** Begin **
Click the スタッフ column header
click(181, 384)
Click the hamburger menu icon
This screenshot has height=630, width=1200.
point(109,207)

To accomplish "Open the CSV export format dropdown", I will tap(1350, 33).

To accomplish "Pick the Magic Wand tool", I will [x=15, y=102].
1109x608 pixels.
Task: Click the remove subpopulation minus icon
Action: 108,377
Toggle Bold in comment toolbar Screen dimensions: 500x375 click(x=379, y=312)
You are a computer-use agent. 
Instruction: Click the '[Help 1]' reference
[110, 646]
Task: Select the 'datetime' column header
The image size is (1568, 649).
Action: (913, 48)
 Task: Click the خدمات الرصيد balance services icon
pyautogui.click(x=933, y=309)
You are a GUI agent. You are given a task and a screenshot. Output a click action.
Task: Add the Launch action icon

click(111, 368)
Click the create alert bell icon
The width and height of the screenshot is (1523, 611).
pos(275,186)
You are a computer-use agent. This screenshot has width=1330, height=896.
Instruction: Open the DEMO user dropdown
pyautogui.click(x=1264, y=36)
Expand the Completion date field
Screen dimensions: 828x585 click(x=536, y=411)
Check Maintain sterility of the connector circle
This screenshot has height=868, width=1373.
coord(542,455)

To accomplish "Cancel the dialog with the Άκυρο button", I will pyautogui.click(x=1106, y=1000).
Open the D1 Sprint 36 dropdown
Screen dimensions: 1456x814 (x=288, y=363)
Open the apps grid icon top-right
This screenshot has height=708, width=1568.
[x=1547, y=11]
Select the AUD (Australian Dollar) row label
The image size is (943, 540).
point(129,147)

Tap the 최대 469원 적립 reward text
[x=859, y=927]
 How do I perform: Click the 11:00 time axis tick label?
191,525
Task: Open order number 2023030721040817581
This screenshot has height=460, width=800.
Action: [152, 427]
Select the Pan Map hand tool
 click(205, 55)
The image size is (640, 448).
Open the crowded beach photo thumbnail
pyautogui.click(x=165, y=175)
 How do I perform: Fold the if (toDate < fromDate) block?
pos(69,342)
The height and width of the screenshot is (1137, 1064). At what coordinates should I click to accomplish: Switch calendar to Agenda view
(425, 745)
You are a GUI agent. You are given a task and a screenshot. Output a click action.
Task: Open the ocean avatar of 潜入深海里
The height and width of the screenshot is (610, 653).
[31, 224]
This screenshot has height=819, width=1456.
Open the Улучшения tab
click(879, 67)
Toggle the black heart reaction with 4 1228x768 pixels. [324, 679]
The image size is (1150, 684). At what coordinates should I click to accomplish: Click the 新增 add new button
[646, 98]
** End **
**Task prompt**
Rewrite all of the data above, replacing every "dropdown" with "drop-down list" and leaving everything else unchanged.

**Task output**
Click the スタッフ column header
click(181, 384)
Click the hamburger menu icon
This screenshot has height=630, width=1200.
point(109,207)

To accomplish "Open the CSV export format drop-down list", I will tap(1350, 33).

To accomplish "Pick the Magic Wand tool", I will [x=15, y=102].
1109x608 pixels.
Task: Click the remove subpopulation minus icon
Action: 108,377
Toggle Bold in comment toolbar Screen dimensions: 500x375 click(x=379, y=312)
You are a computer-use agent. 
Instruction: Click the '[Help 1]' reference
[110, 646]
Task: Select the 'datetime' column header
The image size is (1568, 649).
Action: (913, 48)
 Task: Click the خدمات الرصيد balance services icon
pyautogui.click(x=933, y=309)
You are a GUI agent. You are given a task and a screenshot. Output a click action.
Task: Add the Launch action icon

click(111, 368)
Click the create alert bell icon
The width and height of the screenshot is (1523, 611).
pos(275,186)
You are a computer-use agent. This screenshot has width=1330, height=896.
Instruction: Open the DEMO user drop-down list
pyautogui.click(x=1264, y=36)
Expand the Completion date field
Screen dimensions: 828x585 click(x=536, y=411)
Check Maintain sterility of the connector circle
This screenshot has height=868, width=1373.
coord(542,455)

To accomplish "Cancel the dialog with the Άκυρο button", I will pyautogui.click(x=1106, y=1000).
Open the D1 Sprint 36 drop-down list
Screen dimensions: 1456x814 (x=288, y=363)
Open the apps grid icon top-right
This screenshot has height=708, width=1568.
[x=1547, y=11]
Select the AUD (Australian Dollar) row label
The image size is (943, 540).
point(129,147)

Tap the 최대 469원 적립 reward text
[x=859, y=927]
 How do I perform: Click the 11:00 time axis tick label?
191,525
Task: Open order number 2023030721040817581
This screenshot has height=460, width=800.
Action: [152, 427]
Select the Pan Map hand tool
 click(205, 55)
The image size is (640, 448).
Open the crowded beach photo thumbnail
pyautogui.click(x=165, y=175)
 How do I perform: Fold the if (toDate < fromDate) block?
pos(69,342)
The height and width of the screenshot is (1137, 1064). At what coordinates should I click to accomplish: Switch calendar to Agenda view
(425, 745)
You are a GUI agent. You are given a task and a screenshot. Output a click action.
Task: Open the ocean avatar of 潜入深海里
The height and width of the screenshot is (610, 653).
[31, 224]
This screenshot has height=819, width=1456.
Open the Улучшения tab
click(879, 67)
Toggle the black heart reaction with 4 1228x768 pixels. [324, 679]
The image size is (1150, 684). At what coordinates should I click to accomplish: Click the 新增 add new button
[646, 98]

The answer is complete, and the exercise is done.